Implications for Interviewing Practice
Our results suggest that interviewers should prompt repeatedly and read back the list of partners to the subject/patient to maximize the recall of partners. Individuals can recall additional partners beyond points in an interview where health researchers and professionals often stop attempting to collect data (e.g., when an individual says he or she can recall no more).

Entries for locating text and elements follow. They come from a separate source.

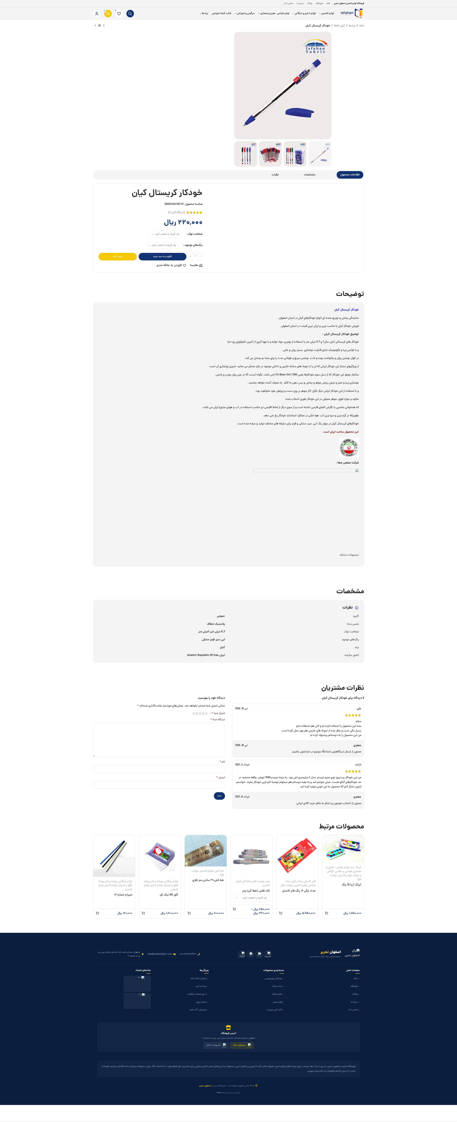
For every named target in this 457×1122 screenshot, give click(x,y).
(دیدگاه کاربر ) (176, 212)
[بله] (250, 954)
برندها (352, 26)
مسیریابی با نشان (213, 1045)
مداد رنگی (297, 881)
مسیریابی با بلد (239, 1045)
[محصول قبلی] (104, 25)
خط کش (219, 871)
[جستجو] (130, 13)
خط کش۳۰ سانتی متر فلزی (208, 880)
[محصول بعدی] (95, 25)
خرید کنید (117, 256)
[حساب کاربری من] (96, 13)
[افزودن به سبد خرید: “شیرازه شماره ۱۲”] (97, 913)
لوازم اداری (157, 885)
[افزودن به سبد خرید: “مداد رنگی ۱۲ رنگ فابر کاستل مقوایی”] (280, 913)
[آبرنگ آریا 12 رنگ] (343, 849)
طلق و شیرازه (171, 885)
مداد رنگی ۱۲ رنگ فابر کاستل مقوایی (299, 893)
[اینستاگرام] (267, 954)
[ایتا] (259, 954)
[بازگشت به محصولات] (99, 25)
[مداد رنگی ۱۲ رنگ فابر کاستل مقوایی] (297, 856)
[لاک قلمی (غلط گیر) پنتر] (251, 856)
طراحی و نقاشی (343, 871)
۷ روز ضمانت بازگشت (197, 994)
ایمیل (220, 778)
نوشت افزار (286, 885)
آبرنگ (358, 867)
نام (222, 762)
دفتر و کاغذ (277, 994)
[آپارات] (241, 954)
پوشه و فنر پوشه (153, 881)
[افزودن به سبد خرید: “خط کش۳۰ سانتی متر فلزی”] (189, 913)
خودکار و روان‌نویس (273, 978)
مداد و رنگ (277, 986)
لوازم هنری (277, 1002)
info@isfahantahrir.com (160, 954)
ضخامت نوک (195, 234)
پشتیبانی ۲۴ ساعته (198, 1010)
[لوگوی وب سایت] (351, 14)
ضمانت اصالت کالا (199, 978)
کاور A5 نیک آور (169, 895)
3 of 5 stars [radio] (200, 713)
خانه (361, 26)
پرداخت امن (201, 986)
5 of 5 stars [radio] (194, 713)
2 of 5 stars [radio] (203, 713)
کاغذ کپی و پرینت (274, 1010)
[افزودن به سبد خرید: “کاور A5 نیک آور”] (143, 913)
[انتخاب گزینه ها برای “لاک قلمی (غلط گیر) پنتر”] (234, 909)
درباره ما (354, 1002)
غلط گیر (247, 881)
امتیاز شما (218, 713)
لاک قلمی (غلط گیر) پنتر (256, 891)
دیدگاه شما (217, 720)
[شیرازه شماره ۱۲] (114, 856)
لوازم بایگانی (171, 881)
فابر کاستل (310, 881)
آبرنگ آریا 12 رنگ (351, 885)
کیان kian (339, 26)
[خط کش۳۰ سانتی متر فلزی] (206, 850)
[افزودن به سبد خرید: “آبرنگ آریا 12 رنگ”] (326, 913)
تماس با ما (353, 1010)
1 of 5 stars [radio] (206, 713)
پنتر (268, 881)
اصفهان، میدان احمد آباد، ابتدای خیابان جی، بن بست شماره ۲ (119, 954)
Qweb (219, 1092)
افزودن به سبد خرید (162, 256)
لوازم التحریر (345, 875)
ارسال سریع (202, 1002)
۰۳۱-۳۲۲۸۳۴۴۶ (188, 954)
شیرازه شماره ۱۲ (123, 895)
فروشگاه (354, 986)
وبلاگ (355, 994)
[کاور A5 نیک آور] (160, 856)
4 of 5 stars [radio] (197, 713)
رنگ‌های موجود (193, 245)
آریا (352, 867)
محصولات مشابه (349, 555)
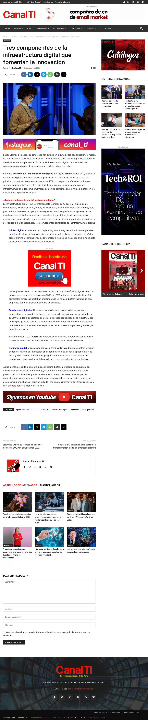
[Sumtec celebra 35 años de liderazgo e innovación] (111, 92)
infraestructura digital (59, 409)
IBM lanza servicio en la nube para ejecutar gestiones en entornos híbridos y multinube (49, 552)
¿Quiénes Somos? (34, 2)
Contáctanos (48, 2)
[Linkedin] (128, 2)
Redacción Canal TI (14, 68)
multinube (75, 409)
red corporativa (88, 409)
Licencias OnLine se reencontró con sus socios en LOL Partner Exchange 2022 (22, 446)
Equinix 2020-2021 (22, 409)
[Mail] (133, 2)
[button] (141, 28)
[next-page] (9, 563)
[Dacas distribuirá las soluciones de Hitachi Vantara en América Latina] (81, 502)
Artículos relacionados (20, 485)
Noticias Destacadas (115, 78)
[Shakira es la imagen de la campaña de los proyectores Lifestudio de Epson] (135, 120)
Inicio (7, 28)
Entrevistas (42, 28)
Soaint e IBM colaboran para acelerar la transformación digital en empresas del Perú (74, 446)
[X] (138, 2)
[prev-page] (5, 563)
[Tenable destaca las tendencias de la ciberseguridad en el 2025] (17, 502)
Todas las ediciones (63, 2)
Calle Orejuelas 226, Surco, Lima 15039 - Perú (48, 717)
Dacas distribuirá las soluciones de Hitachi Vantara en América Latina (81, 517)
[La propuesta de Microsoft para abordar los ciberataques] (81, 537)
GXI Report (44, 409)
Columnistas (58, 28)
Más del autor (50, 485)
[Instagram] (123, 2)
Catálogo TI (108, 28)
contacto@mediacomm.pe (80, 688)
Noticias (17, 28)
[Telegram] (44, 74)
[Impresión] (57, 74)
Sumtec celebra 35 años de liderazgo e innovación (109, 103)
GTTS (34, 409)
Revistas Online (93, 28)
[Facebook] (119, 2)
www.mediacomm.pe (96, 717)
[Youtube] (142, 2)
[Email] (63, 74)
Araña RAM (75, 28)
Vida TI (30, 28)
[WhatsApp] (50, 74)
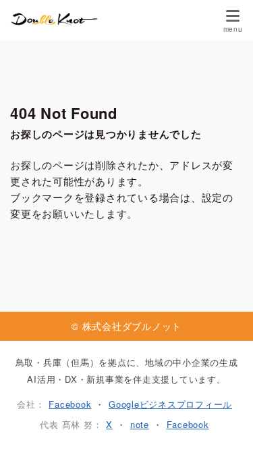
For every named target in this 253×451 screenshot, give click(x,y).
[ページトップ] (226, 423)
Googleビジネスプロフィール (170, 404)
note (139, 424)
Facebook (70, 404)
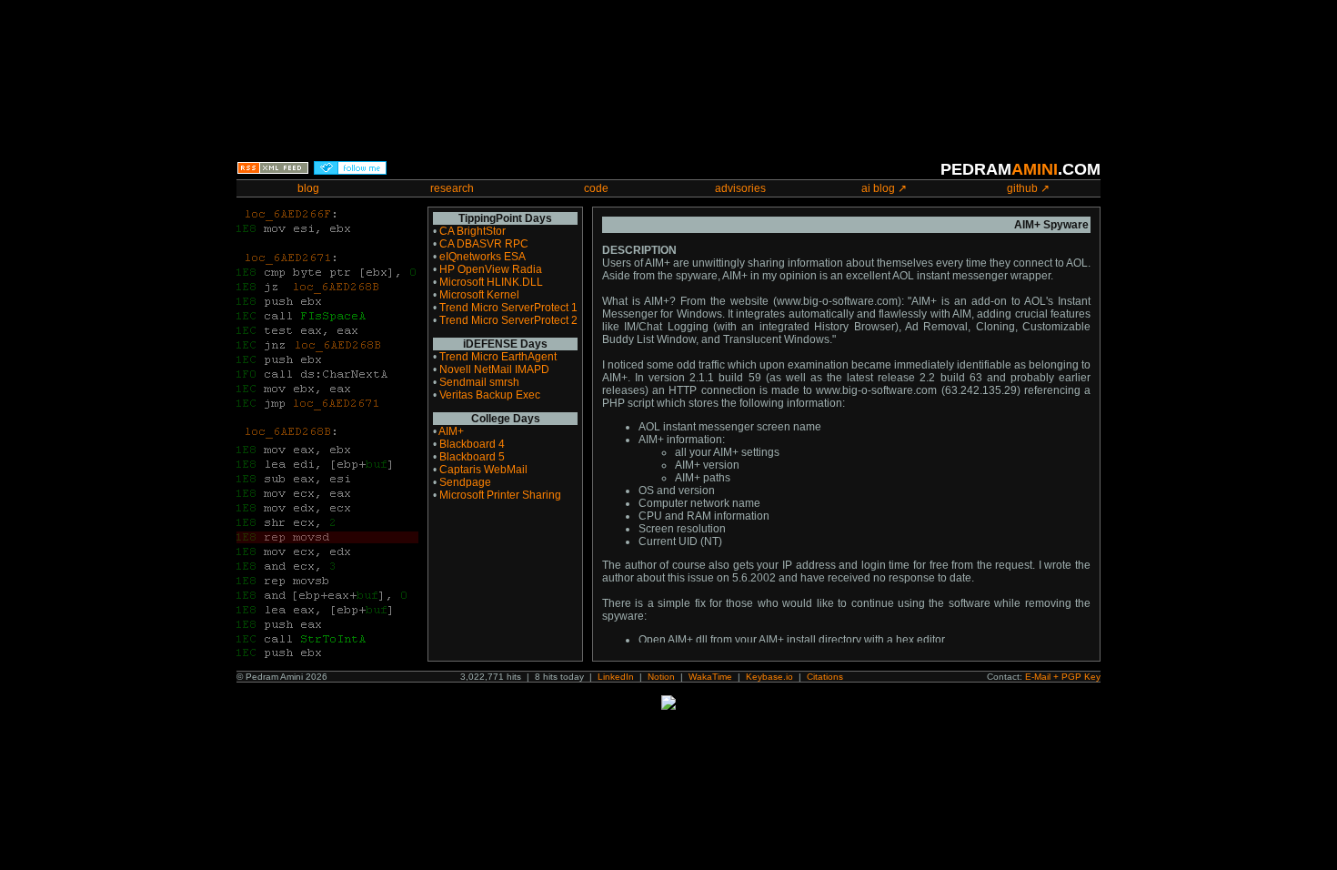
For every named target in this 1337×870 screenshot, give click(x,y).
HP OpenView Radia (490, 269)
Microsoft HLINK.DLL (491, 282)
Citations (825, 677)
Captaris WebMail (483, 469)
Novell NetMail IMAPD (494, 369)
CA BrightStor (472, 231)
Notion (661, 677)
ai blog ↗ (884, 188)
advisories (740, 188)
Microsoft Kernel (479, 294)
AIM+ (451, 431)
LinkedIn (616, 677)
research (452, 188)
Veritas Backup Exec (489, 395)
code (596, 188)
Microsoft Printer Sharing (500, 495)
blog (308, 188)
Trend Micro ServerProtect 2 (508, 320)
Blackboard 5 (472, 456)
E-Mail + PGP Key (1063, 677)
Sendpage (465, 482)
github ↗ (1028, 188)
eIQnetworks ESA (482, 256)
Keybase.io (769, 677)
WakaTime (710, 677)
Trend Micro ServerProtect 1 (508, 307)
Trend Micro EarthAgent (498, 356)
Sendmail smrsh (479, 382)
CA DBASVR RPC (483, 244)
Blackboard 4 (472, 444)
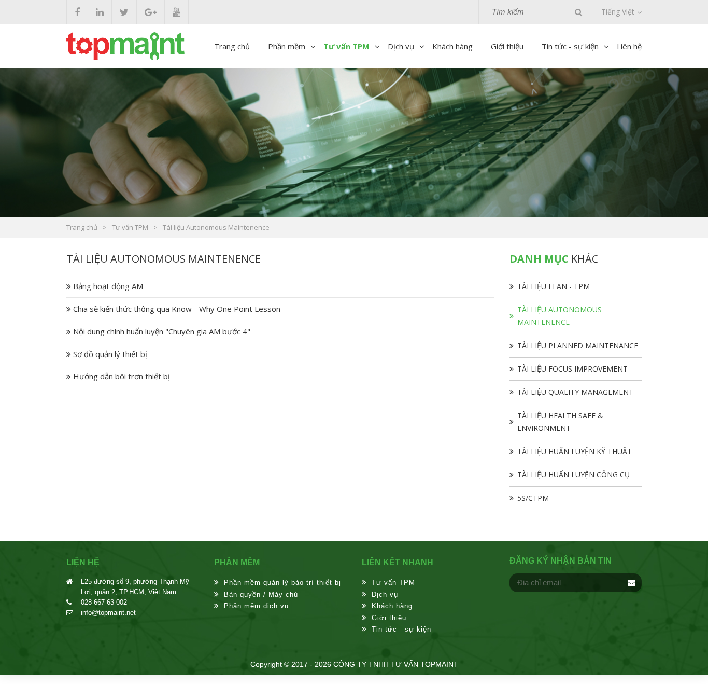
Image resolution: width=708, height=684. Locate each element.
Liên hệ (629, 46)
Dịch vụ (401, 46)
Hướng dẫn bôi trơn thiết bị (120, 376)
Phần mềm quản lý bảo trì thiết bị (282, 582)
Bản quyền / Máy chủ (261, 594)
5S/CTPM (533, 498)
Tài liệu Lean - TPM (553, 286)
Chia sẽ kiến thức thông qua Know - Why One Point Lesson (175, 309)
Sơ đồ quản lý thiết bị (109, 354)
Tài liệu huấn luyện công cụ (573, 475)
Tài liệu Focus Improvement (572, 369)
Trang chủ (232, 46)
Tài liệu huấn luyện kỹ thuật (574, 451)
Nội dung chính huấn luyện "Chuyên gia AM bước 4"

In this study, reinterviewing increased recall substantially. Our results indicate that reinterviewing may be most productive (although not exclusively) with individuals who recall many partners in an interview and/or believe that they may have additional unrecalled partners. In our study, these individuals were moderately more likely to recall other partners in another interview than individuals who recalled few partners and/or believed that they had no additional partners. Individuals with many recent new partners also were more likely to forget recallable partners than individuals with few or no recent new partners. This may reflect “retroactive interference,” which occurs when more recently learned information (recent new partners) interferes with the recall of information learned earlier (less recent or longer‐standing partners). Individuals with many recent new partners might also be given high priority for reinterviewing.
Reinterviewing has long been a recommended39–46 and effective47–57 procedure for eliciting additional partners. Our study shows that, in a research setting at least, this increase in partners elicited can be accounted for by partners who are forgotten in the first interview, but not the second (the phenomenon of “reminiscence”58).
Enhancing Recall of Partners
Given the degree of forgetting we have documented, it is crucial to develop techniques to enhance the recall of partners. In the areas of eyewitness and food recall, interviewing techniques based on established principles of event memory increase recall substantially without any increase in the rate of errors24,59–61 Further work is required to describe how partners are organized in memory,62 develop supplementary interviewing techniques based on these cognitive structures, and evaluate the effectiveness of these procedures in enhancing recall of partners.